Abstract
Abstract
Objectives
Stiffness is reported in 4%–16% of patients after having undergone total knee replacement (TKR). Limitation to range of motion (ROM) can limit a patient's ability to undertake activities of daily living with a knee flexion of 83o, 93o, and 106o required to walk up stairs, sit on a chair, and tie one's shoelaces respectively. The treatment of stiffness after TKR remains a challenge. Many treatment options are described for treating the stiff TKR. In addition to physiotherapy the most employed of these is manipulation under anaesthesia (MUA). MUA accounts for up to 36% of readmissions following TKR. Though frequently undertaken the outcomes of MUA remain variable and unpredictable. CPM as an adjuvant therapy to MUA remains the subject of debate. Combining the use of CPM after MUA in theory adds the potential benefits of CPM to those of MUA potentially offering greater improvements in ROM. This paper reports a retrospective study comparing patients who underwent MUA with and without post-operative CPM.
Methods
Standard practice in our institution is for patients undergoing MUA for stiff TKR to receive CPM for between 12–24hours post-operatively. Owing to the COVID-19 pandemic hospital admissions were limited. During this period several MUA procedures were undertaken without subsequent inpatient CPM. We retrospectively identified two cohorts of patients treated for stiff TKR: group 1) MUA + post-operative CPM 2) Daycase MUA. All patients had undergone initial physiotherapy to try and improve their ROM prior to proceeding to MUA. In addition to patients’ demographics pre-manipulation ROM, post-MUA ROM, and ROM at final follow-up were recorded for each patient.
Results
In total 168 patients who had undergone MUA between 2017–2022 were identified with a median Age of 66.5 years and 64% female. 57% had extension deficit (>5o), 70% had flexion deficit (< 90o), and 37% had both. 42 had daycase MUA without CPM and the remaining 126 were admitted for post-operative CPM. The mean Pre-operative ROM was 72.3o (SD:18.3o) and 68.5o (19.0o) for the daycase and CPM groups respectively. The mean ROM recorded at MUA was 95.5o (SD:20.7o) and 108.3o (SD:14.1o) [p<0.01] and at final follow-up was 87.4o (SD:21.9o) and 92.1o (SD:18.2o) for daycase and CPM groups respectively. At final follow-up for the daycase and CPM groups respectively 10% vs. 7% improved, 29% vs. 13% maintained, and 57% vs. 79% regressed from the ROM achieved at MUA. The mean percentage of ROM gained at MUA maintained at final follow-up was 92% (SD:17%) and 85% (SD:14%) [p=0.03] for daycase and CPM groups respectively.
Conclusion
Overall, there was no significant difference in ROM achieved at final follow-up despite the significantly greater improvement in ROM achieved at MUA for the CPM group.

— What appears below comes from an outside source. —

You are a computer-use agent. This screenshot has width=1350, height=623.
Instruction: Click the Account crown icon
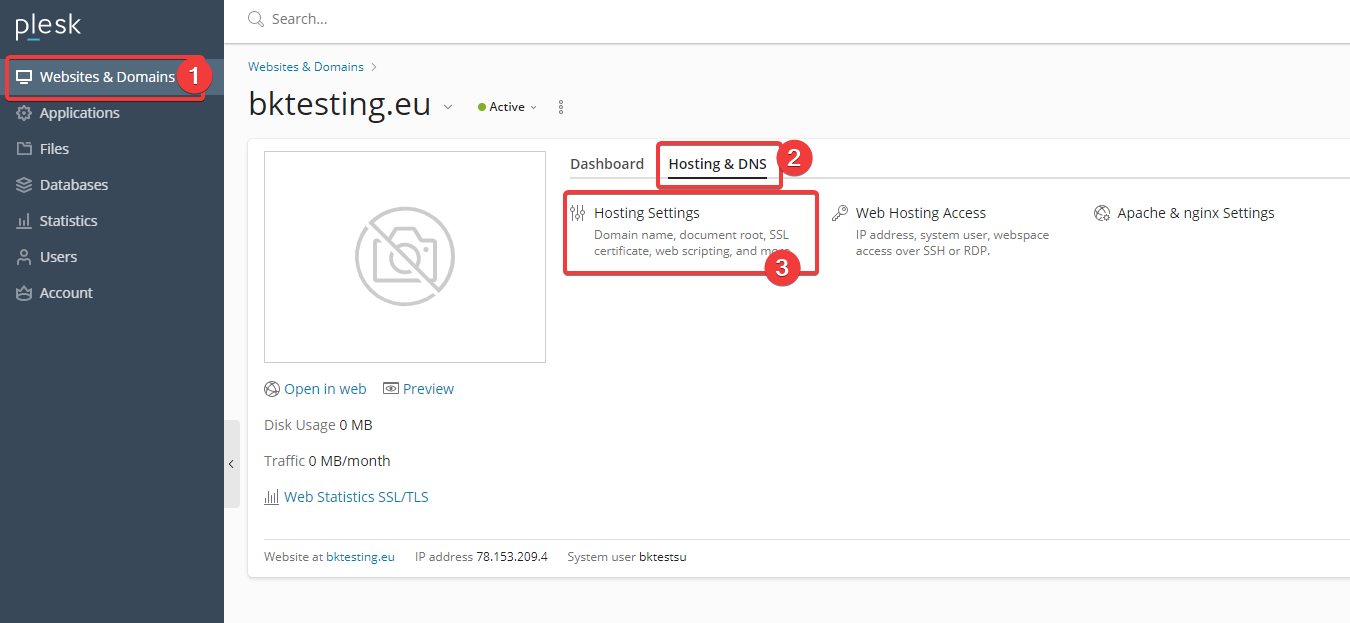coord(24,293)
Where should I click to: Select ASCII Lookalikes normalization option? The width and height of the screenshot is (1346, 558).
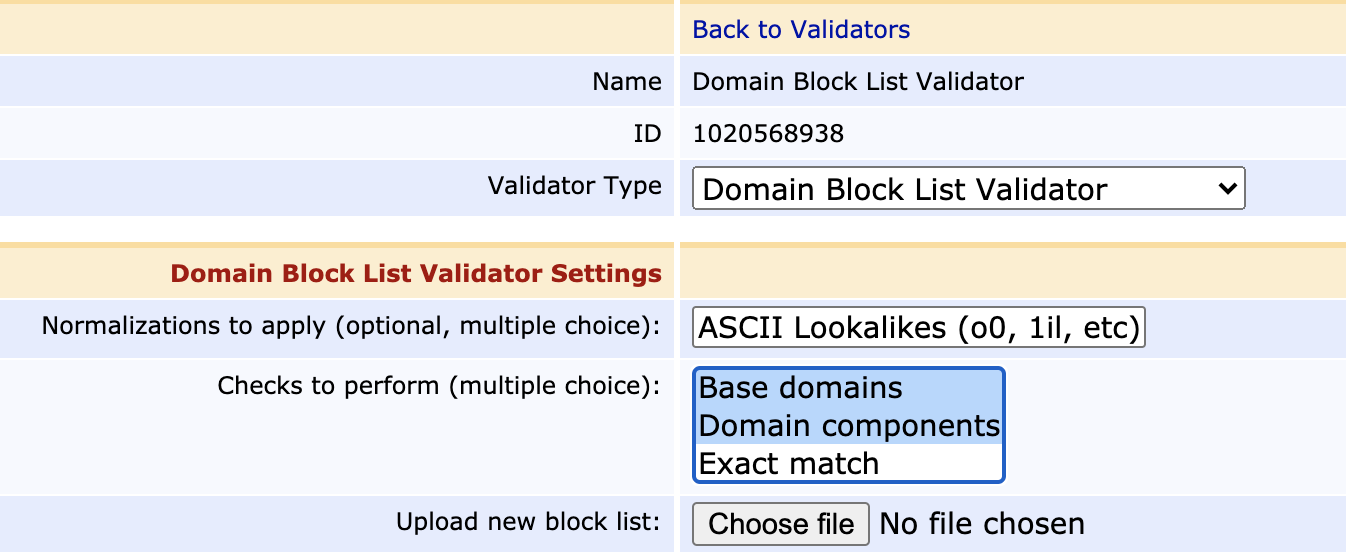tap(918, 328)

Analysis of the percentage ROM gained at MUA maintained at follow up showed that most patients regressed from ROM achieved at MUA in both groups with those in the CPM only maintaining 85% as opposed to 92% in the daycase patients. It is our observation that post-operative CPM does not improve ROM achieved after MUA as compared to MUA alone.
Declaration of Interest
(b) declare that there is no conflict of interest that could be perceived as prejudicing the impartiality of the research reported:I declare that there is no conflict of interest that could be perceived as prejudicing the impartiality of the research project.